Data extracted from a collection
[Start of Attachment]

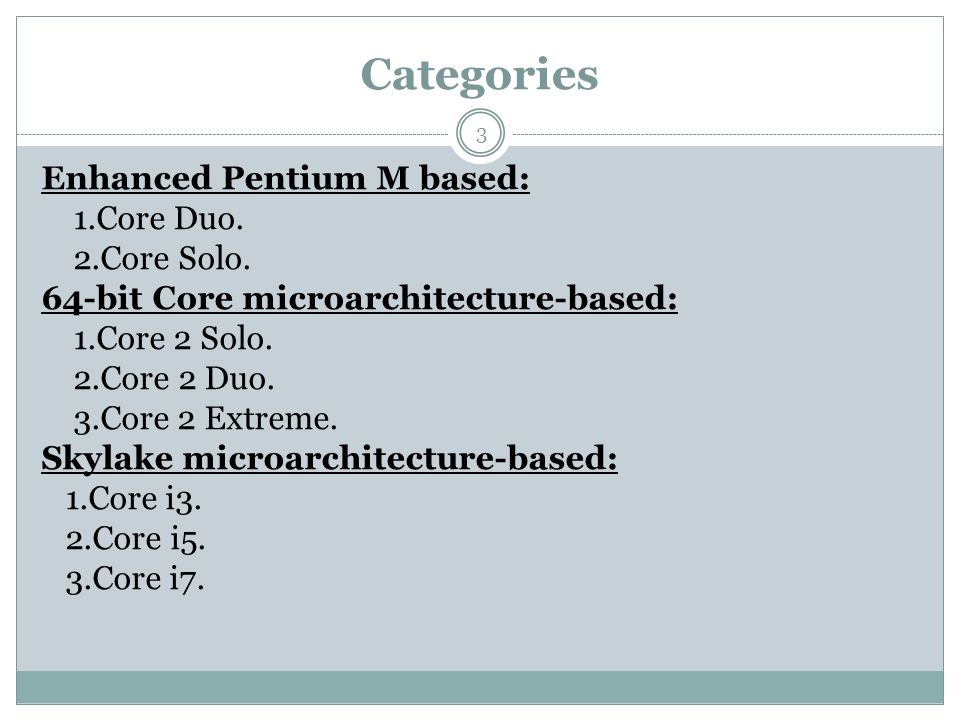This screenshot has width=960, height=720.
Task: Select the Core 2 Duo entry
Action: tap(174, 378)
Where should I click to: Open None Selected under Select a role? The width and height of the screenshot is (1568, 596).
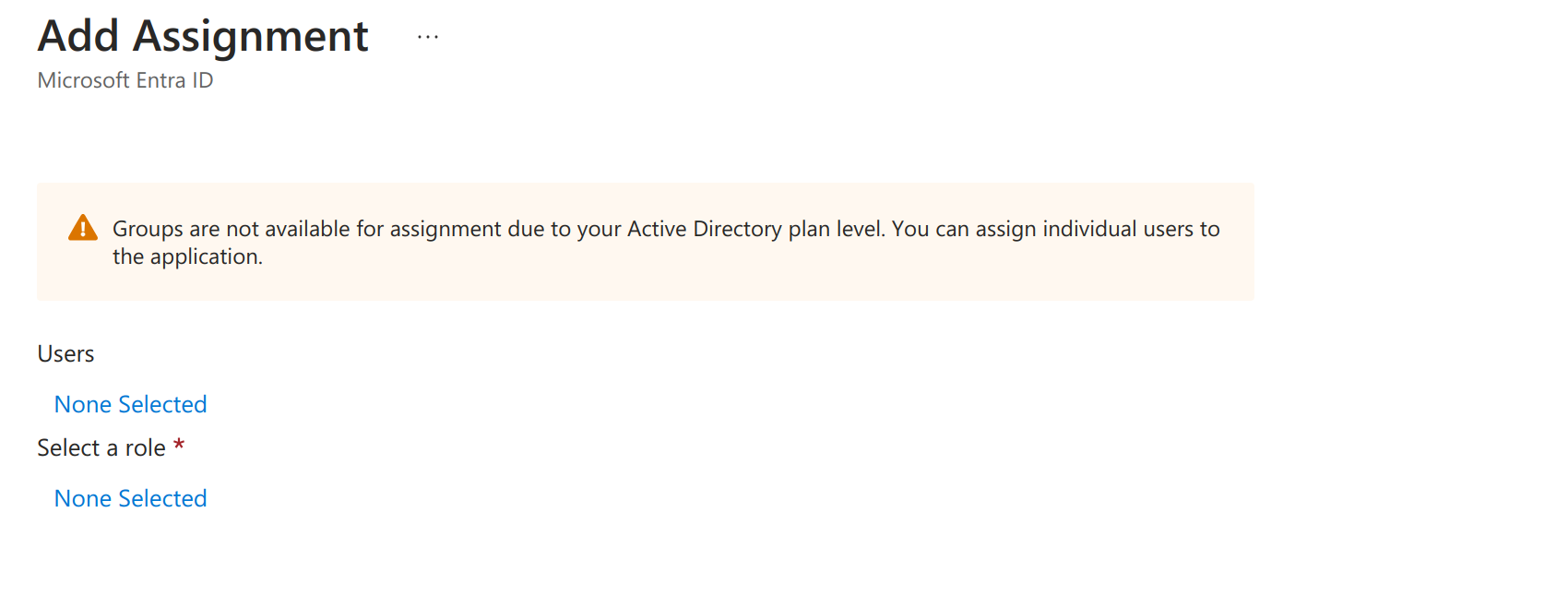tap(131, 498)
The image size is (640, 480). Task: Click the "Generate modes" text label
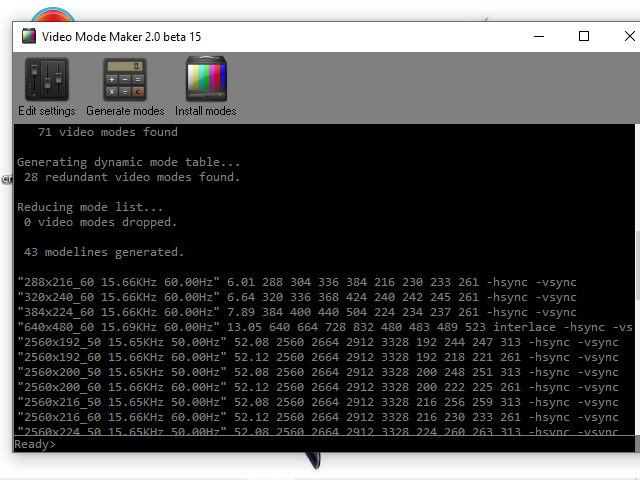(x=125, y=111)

[End of Attachment]
[Start of Attachment]

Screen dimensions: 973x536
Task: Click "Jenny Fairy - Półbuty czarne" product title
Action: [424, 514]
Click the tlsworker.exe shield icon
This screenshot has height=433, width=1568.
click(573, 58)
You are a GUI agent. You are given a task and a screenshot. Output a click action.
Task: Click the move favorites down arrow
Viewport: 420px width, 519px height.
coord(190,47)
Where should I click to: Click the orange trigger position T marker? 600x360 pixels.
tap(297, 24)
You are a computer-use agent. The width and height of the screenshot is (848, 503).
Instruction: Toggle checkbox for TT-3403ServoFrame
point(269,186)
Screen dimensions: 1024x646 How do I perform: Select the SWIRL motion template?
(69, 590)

[End of Attachment]

Among the records, find every line holding the word "agent" and copy it.

You are a GUI agent. You are given a task and a screenshot. Output a click action.
You are a computer-use agent. The width and height of the screenshot is (848, 503).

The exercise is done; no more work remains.